January 24, 2020
Friday by Noon:
Challenging, and Challenges of, Responsibility
“School breakfast is often viewed as something separate from the school day and school performance, but in fact, these findings show that it was very much intertwined with student success in schools where [Breakfast After the Bell] was implemented.”“No Kid Hungry
The pressure on companies and governments to demonstrate responsibility for the people and the planet continues to mount with calls for change on climate, pollution, underserved communities and plastic use.
- On January 19, Bloomberg reported that China had introduced measures to “ban non-degradable, single-use plastic straws nationwide by the end of 2020 … with the goal of reducing the ‘intensity of consumption’ of such plastic utensils by takeout services in urban areas by 30% by 2025.”
- On January 21, Starbucks CEO Kevin Johnson announced a sustainability commitment “to become resource positive — storing more carbon than we emit, eliminating waste, and providing more clean freshwater than we use.” The coffee giant also introduced an initiative to open 100 community stores in low-income neighborhoods by 2025 as part of a partnership with United Way.

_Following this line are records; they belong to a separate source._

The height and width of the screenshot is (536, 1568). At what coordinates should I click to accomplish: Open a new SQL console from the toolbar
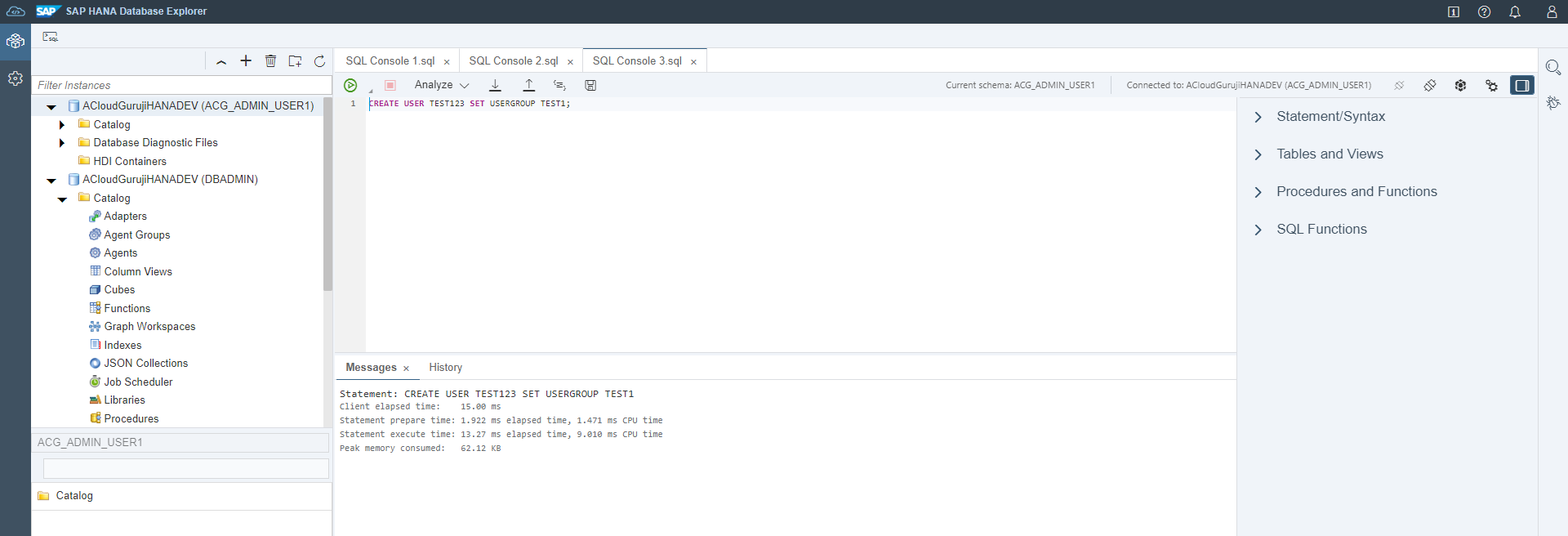(x=51, y=37)
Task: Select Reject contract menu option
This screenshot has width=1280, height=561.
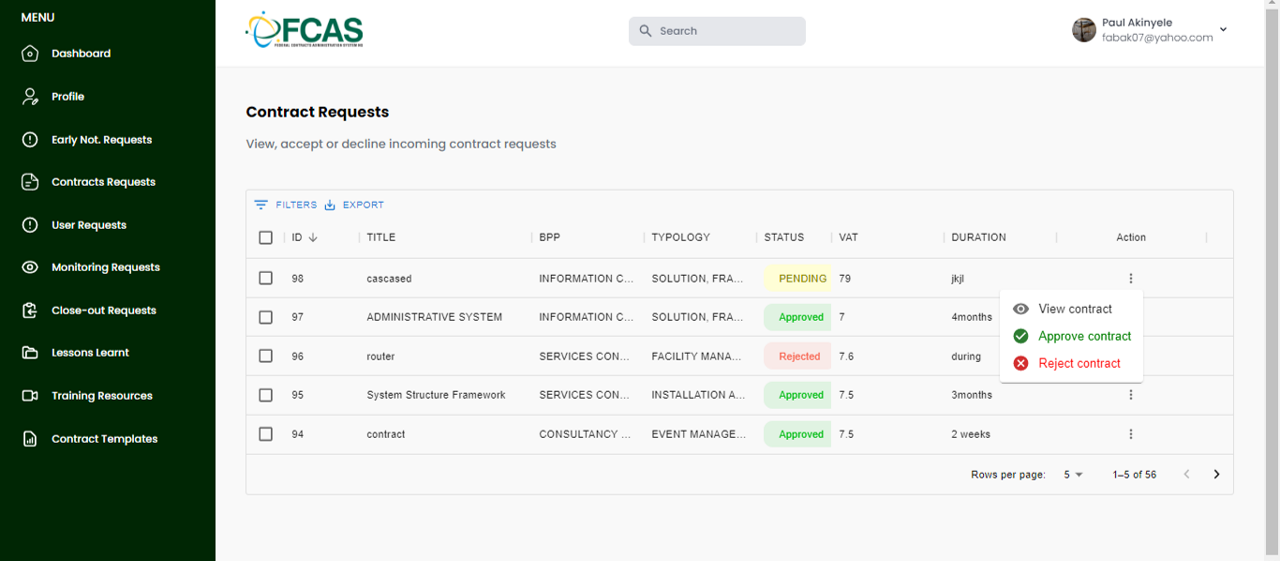Action: 1079,363
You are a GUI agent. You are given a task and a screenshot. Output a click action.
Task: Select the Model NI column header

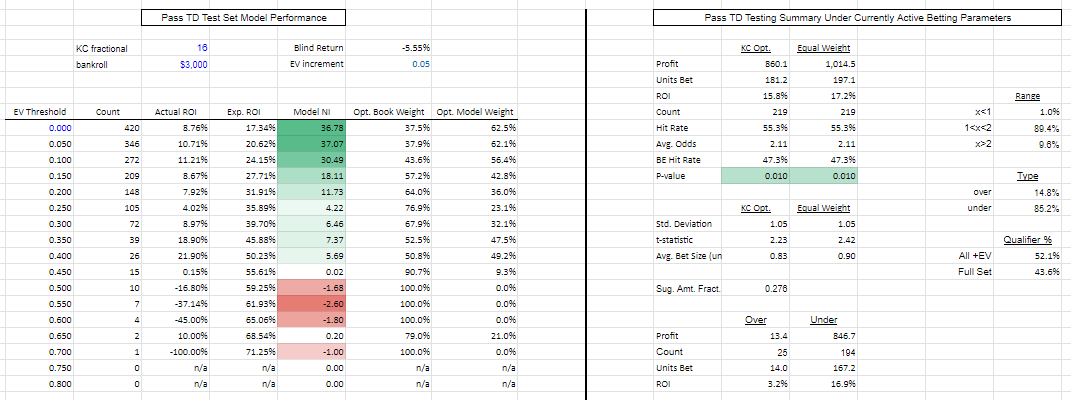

- The Coca-Cola Company partnered with the Benioff Ocean Initiative to provide $11 million to clean up rivers and stem the flow of waste to oceans. Greenpeace suggested, “Rather than commit to reducing its massive plastic footprint, the company wants people to believe it can capture this waste before it enters our oceans.”
- On January 16, Nestlé launched a $2 billion fund “to lead the shift from virgin plastics to food-grade recycled plastics and to accelerate the development of innovative sustainable packaging solutions.”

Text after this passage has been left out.